Conclusion: Our results demonstrated that treatment with puerarin protected RPE cell against hypoxia-induced blood-retinal barrier breakdown and Akt-dependent apoptosis. These findings suggest that puerarin could be developed as an alternative treatment for ischemic and hypoxic retinal injuries.

Ophthalmology

Puerarin

Human retinal pigment epithelium cells

Hypoxia

Apoptosis

PI3K/Akt pathway

The primary cause of blindness among people older than 50 years is reported to be age-related macular degeneration (AMD). Advanced dry AMD is characterized by photoreceptor and retinal pigment epithelium (RPE) loss. (1) Studies have suggested that drusen between the RPE layer and the choriocapillaries may block the oxygen diffusion and nutrients supply from the choriocapillaries to the RPE layer and photoreceptors. (2, 3) Lack of sufficient blood supply to the retina results in hypoxia, tissue ischemia, and the fast defeat of energy generation with subsequent processes of cell death. (4) RPE and photoreceptor cells die gradually under retinal ischemia; therefore, hypoxia and ischemia have been associated with the pathophysiology of retinal degeneration. (4) In wet AMD, hypoxia may induce expression of angiogenic factors, producing choroid neovascularization. (5) In addition, hypoxia is a detrimental factor for the blood–retina barrier (BRB) and leads to the progression of wet AMD. (6) Protecting RPE cells form hypoxia is crucial to prevent or reduce the progression of retinal degenerations.

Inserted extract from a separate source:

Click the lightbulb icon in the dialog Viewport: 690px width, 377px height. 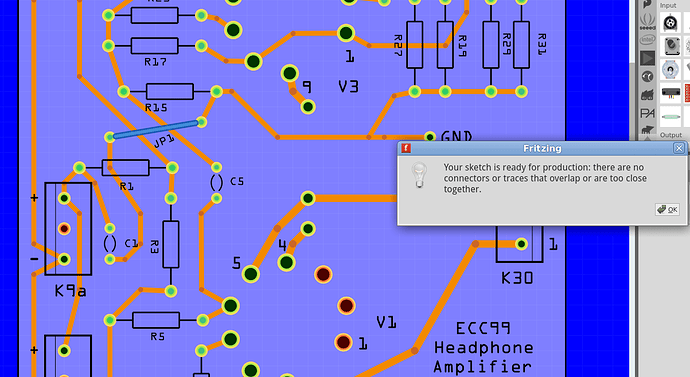[419, 176]
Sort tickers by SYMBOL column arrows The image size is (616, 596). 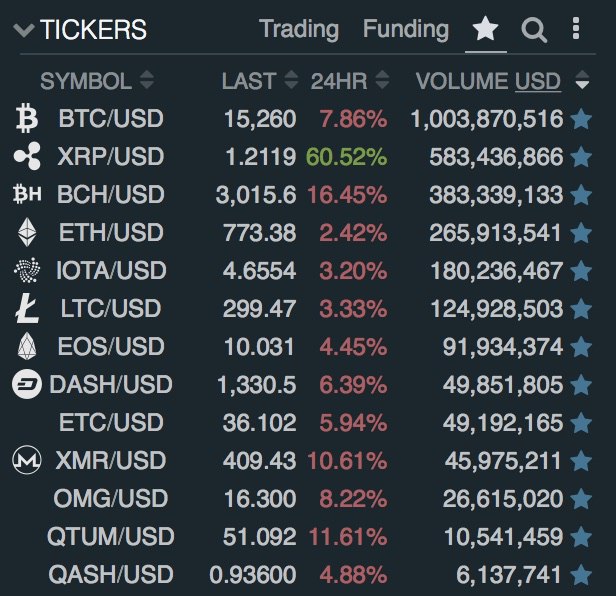tap(147, 80)
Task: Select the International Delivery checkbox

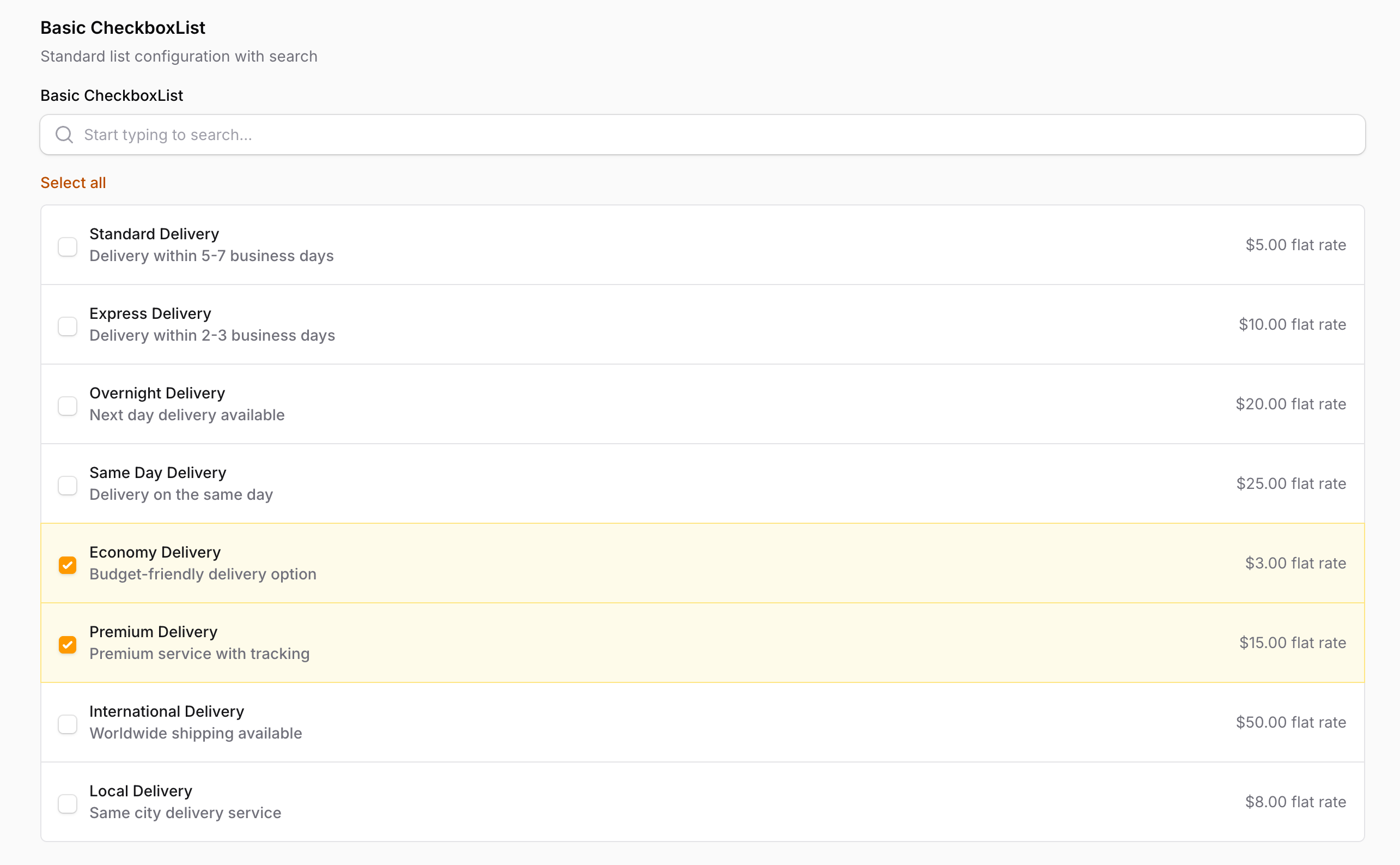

Puerarin is the primary bioactive ingredient from the Pueraria lobata root, widely known as “Gegen” in traditional Chinese medicine. It possesses a broad spectrum of pharmacological effects such as vasodilation,(7) cardio-protection,(8) neuroprotection,(9) and antioxidant ,(10) anticancerous, (11) and anti-inflammation properties; (12) in addition to inhibiting diabetic ocular complications. (13) Studies have shown that puerarin has neuroprotective effects against toxicities induced by glutamate,(14) N-methyl-D-aspartic acid,(15) ß-amyloid, (16) and 1-methyl-4- phenylpyridinium (MPP+).(17) In vivo have also demonstrated that puerarin is neuro-protectant in rat models of spinal cord (18, 19)and cerebral ischemia injuries (20, 21) through activation of the PI3k/Akt signaling pathway. (9) Thus, puerarin may be an ideal protective candidate for RPE cells against hypoxic stress.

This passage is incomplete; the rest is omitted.